──────── Records provided ────────

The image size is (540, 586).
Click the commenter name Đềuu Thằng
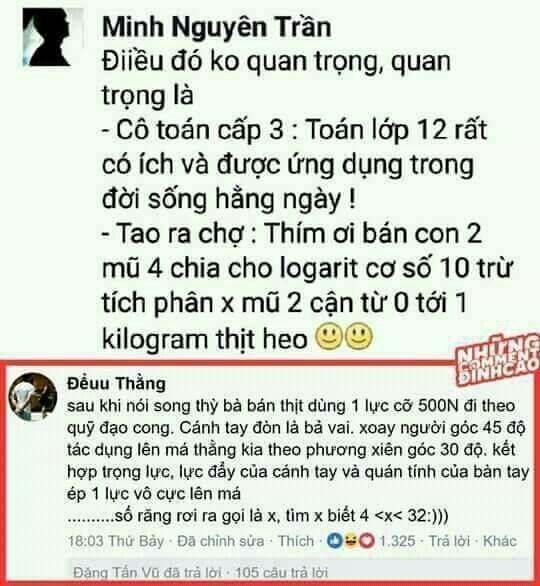(116, 384)
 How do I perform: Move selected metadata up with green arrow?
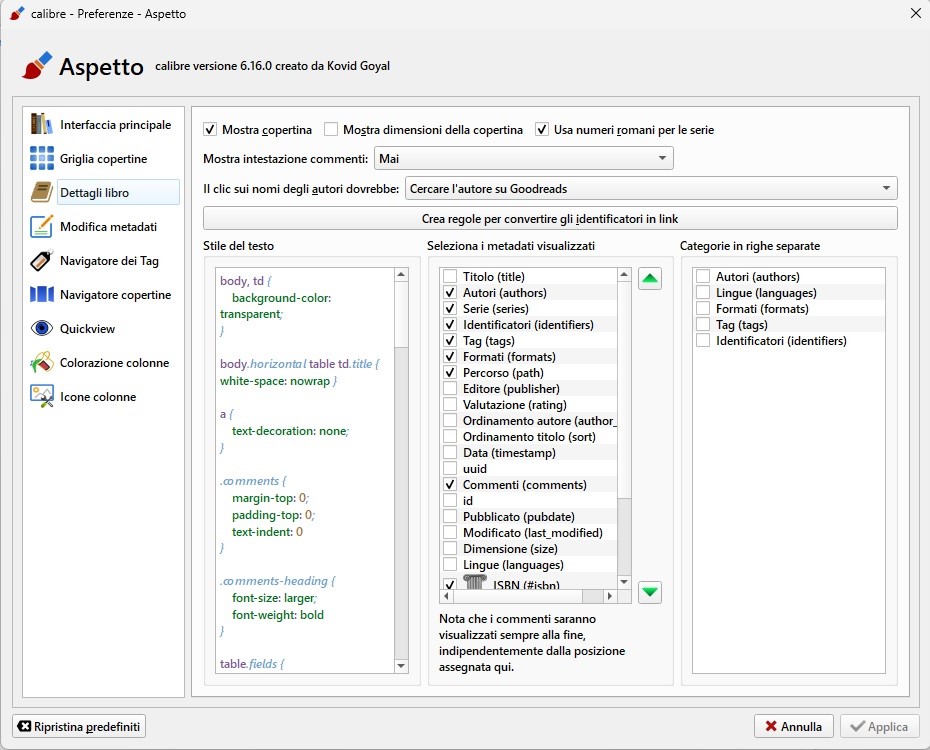650,280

────────

Could you print all of the entries exactly, skipping the images?

**Solution below**
The image size is (540, 586).
Click the commenter name Đềuu Thằng
(116, 384)
 How do I perform: Move selected metadata up with green arrow?
650,280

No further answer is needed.